The document calls Assad's attacks on Syrian civilians in Idlib and Hama an "unconscionable atrocity" that has focused the world's attention on the "ongoing carnage" in Syria as well as a "disturbing escalation" of use of chemical weapons against innocent civilians over several years.
In its initial talking points, the administration did not not explain what legal justification Trump is relying on for the use of force under U.S. law but referred to Syria's repeated violations of international law. But late Thursday night, the White House legal office issued supplementary talking points to assert a more specific legal justification.
The administration is invoking Article 2 of the Constitution as its legal justification for the strikes, asserting that the president has the power to defend the U.S. national interest.
In this case, the U.S. national interest is described as "promoting regional stability, which the use of chemical weapons threatens."
The Trump administration is claiming this justification is similar to what the Obama administration used in 2011 to use force in Libya.
"No authorisation from Congress is necessary," the document states.
"The U.S. strikes were a justified use of force because of several factors, including promoting regional stability, discouraging the use of chemical weapons, and protecting a civilian population from humanitarian atrocities."

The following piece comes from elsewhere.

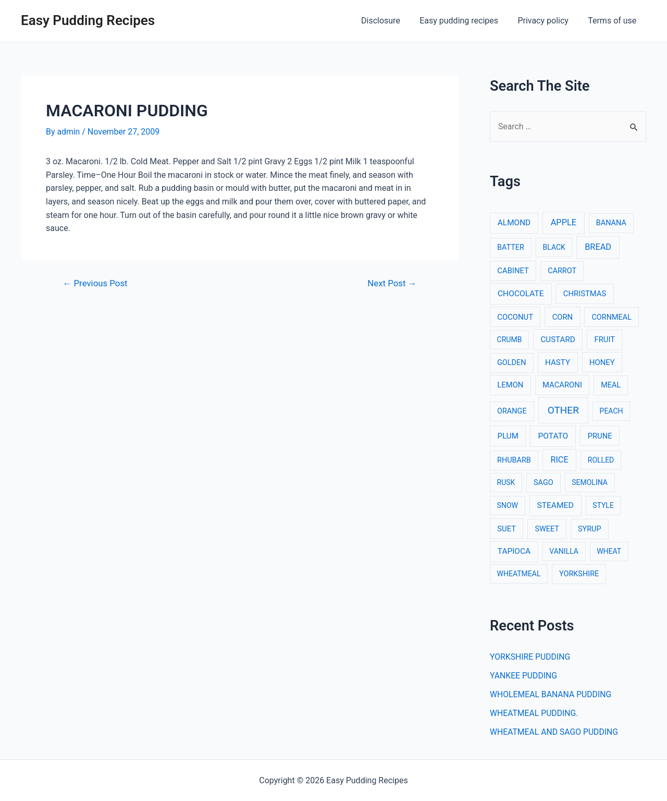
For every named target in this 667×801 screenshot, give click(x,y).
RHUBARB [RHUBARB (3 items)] (514, 460)
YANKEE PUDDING (524, 676)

The administration also says Russia seeks to sow confusion in the global community about who is responsible for the use of chemical weapons against the Syrian people and rejects the Russian government's claims that the recent attack was aimed at an opposition chemical weapons depot.
"It is a completely implausible assertion, and demeaning of those innocents who lost their lives," the notes read.
"Russia promotes a set of false facts, supported only by the Assad regime and its backers, much like it did after the attack on a UN convoy in northern Aleppo last September, or after the horrific use of chemical weapons in Ghouta in 2013, and as it does after each and every atrocity launched by the regime."
The document accuses the Russian government of reneging on the 2013 bargain it struck with the Obama administration following the chemical weapons attacks of that year.
The United States is presenting Russia with a challenge, pressure Assad or admit its diplomatic impotence.
"Russia faces a choice: either it takes responsibility for ensuring that Assad complies with the removal of these weapons as Russia committed it would do or it admits that it lacks the ability to control Assad," the document states.
"Russia's posture must change if the Syrian conflict is ever going to be resolved - and for the sake of our humanity, it must."
The talking points also criticise the Iranian government for propping up and shielding Syria's brutal dictator for years.
Iranian forces, Shia militias, Hezbollah and other "allied Shia militant foot soldiers" have played a key role in the killing of hundreds of thousands of Syrians, the document states.
Overall, the Trump administration is arguing that the Assad regime's brutality and its use of chemical weapons "presents a clear threat to regional stability and security as well as the national security interests of the United States [and] our allies."
Assad's actions have fueled the rise of terrorist groups such as the Islamic State and al-Qaeda, displaced millions of Syrians and destabilised the region, the document states.
It concludes: "Weapons of mass destruction use by any actor lowers the threshold for others that may seek to follow suit and threatens the international legal regime prohibiting the use of chemical weapons."
These talking points go a long way to showing how the Trump administration is thinking about Syria and why it decided to initiate Thursday's airstrikes, but it leaves several crucial questions unanswered. Chief among them is, what happens next?